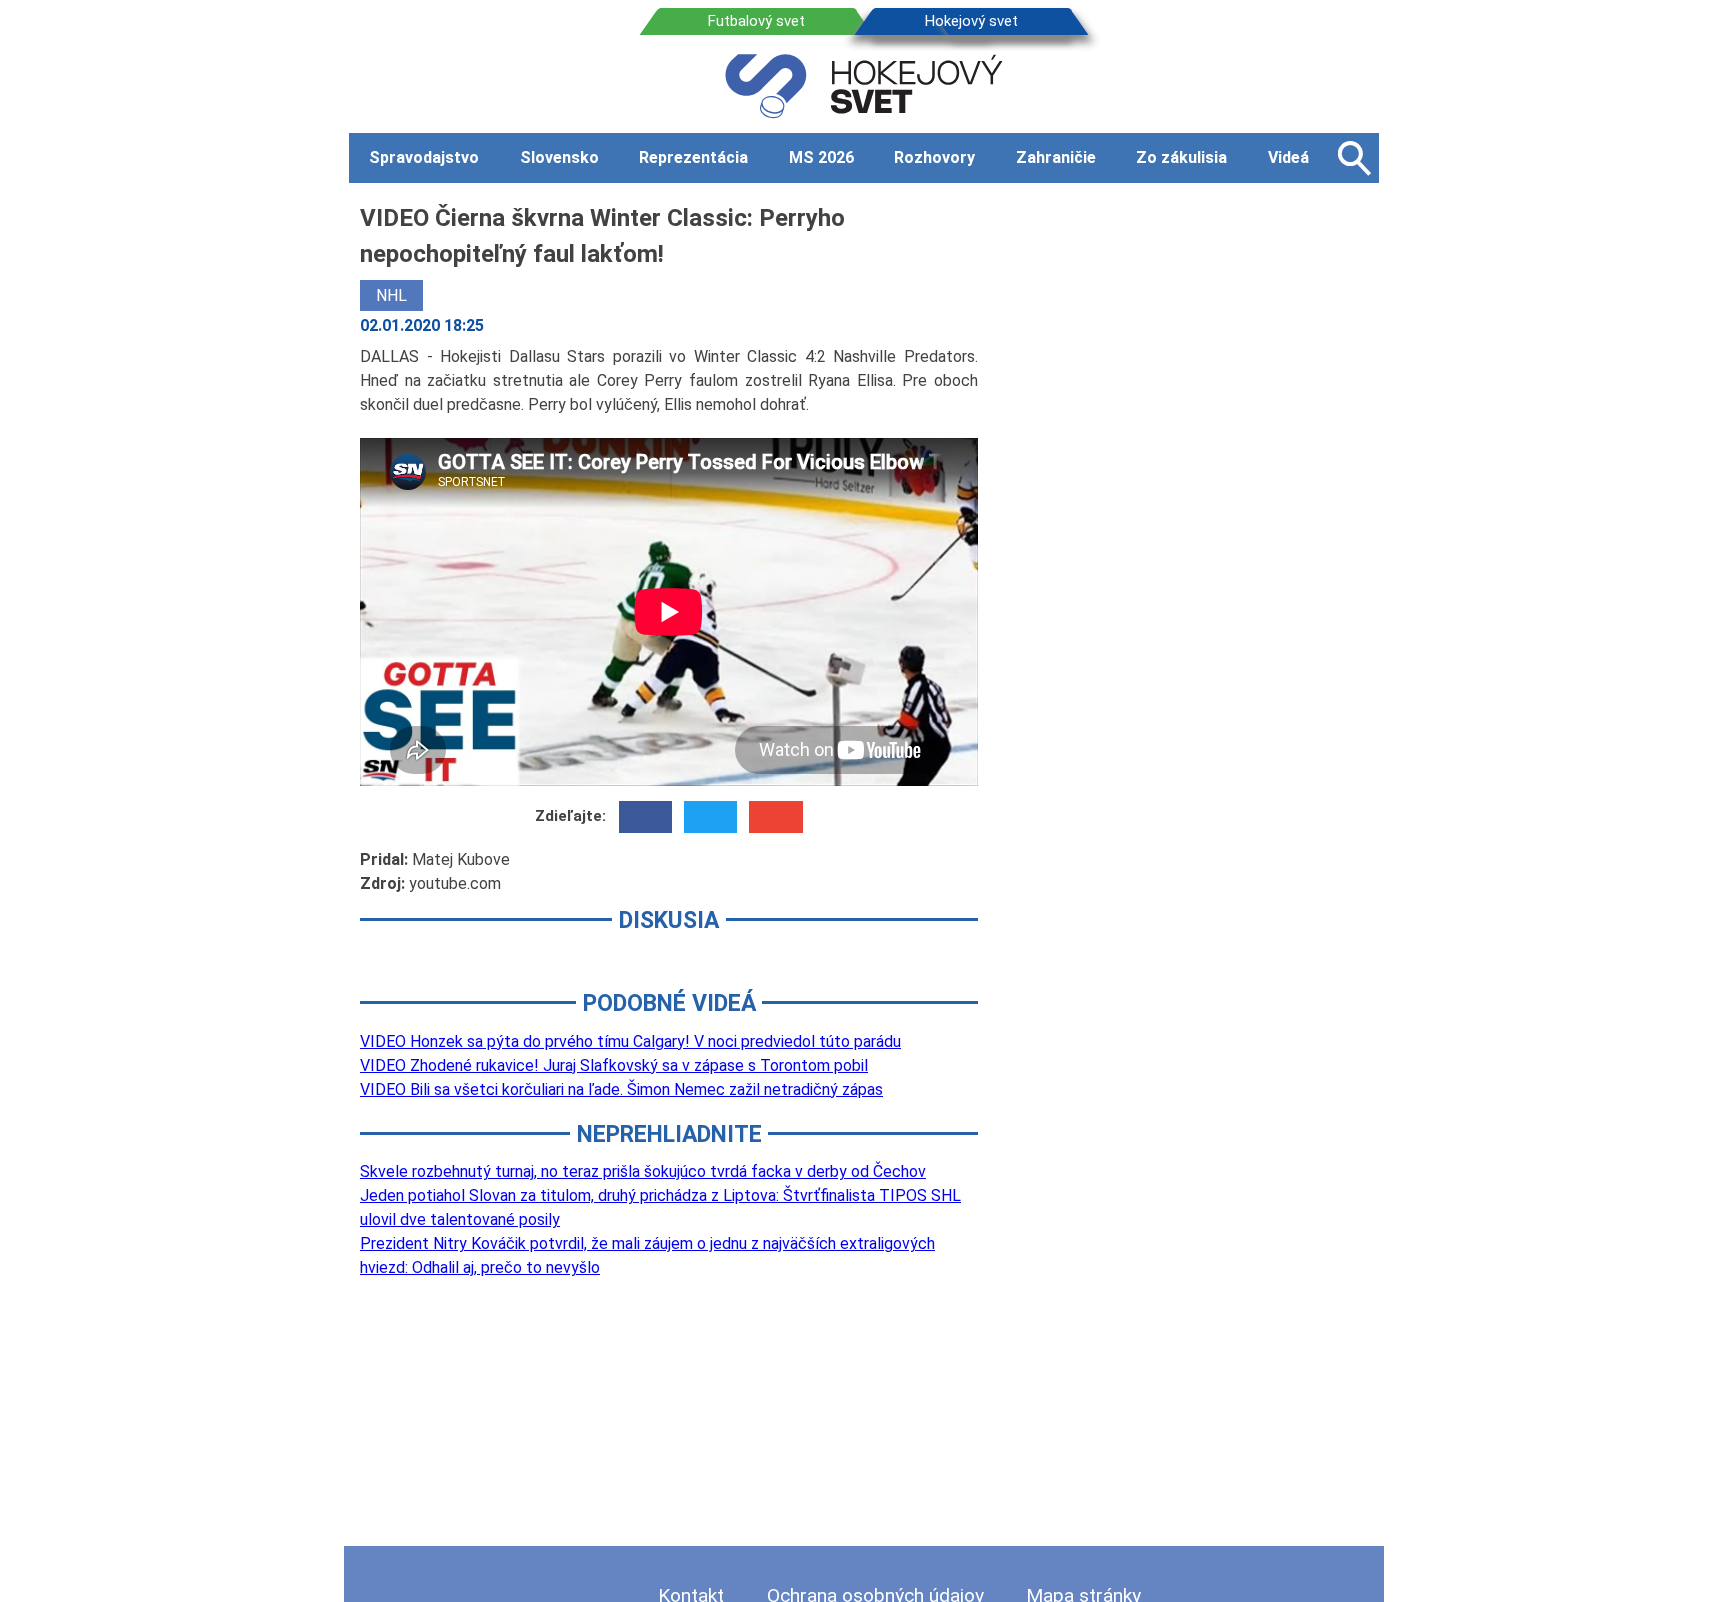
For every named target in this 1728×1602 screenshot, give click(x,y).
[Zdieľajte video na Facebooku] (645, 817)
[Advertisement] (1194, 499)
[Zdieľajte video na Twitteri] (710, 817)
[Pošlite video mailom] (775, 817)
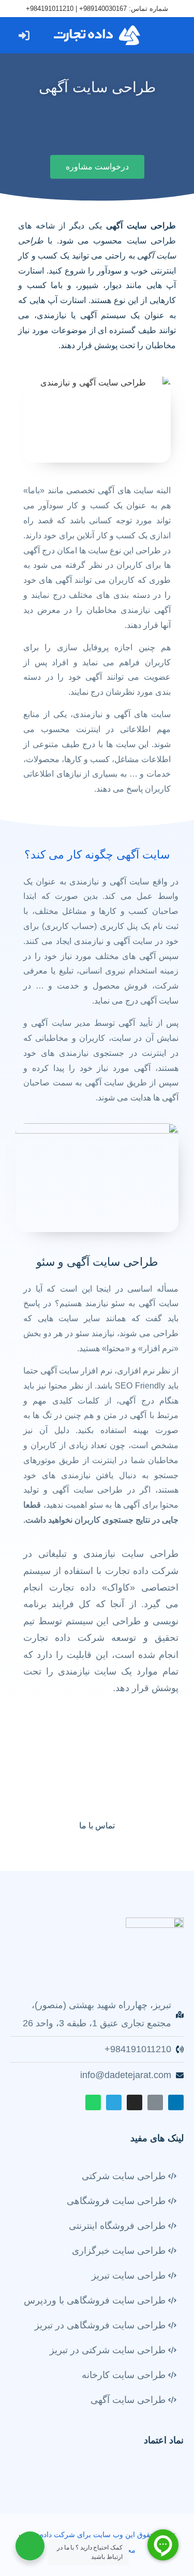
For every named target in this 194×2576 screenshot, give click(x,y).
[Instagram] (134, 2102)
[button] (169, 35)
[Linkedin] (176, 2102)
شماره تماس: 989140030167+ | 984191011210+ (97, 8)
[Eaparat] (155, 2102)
---+---
ACTION ITEM> Copy only the stretch running from the line containing "شماره تماس: 989140030167+" to the final line of the entries, both ends included, exactly as it stands.

EXERCISE RESULT>
شماره تماس: 989140030167+ | 984191011210+ (97, 8)
[Eaparat] (155, 2102)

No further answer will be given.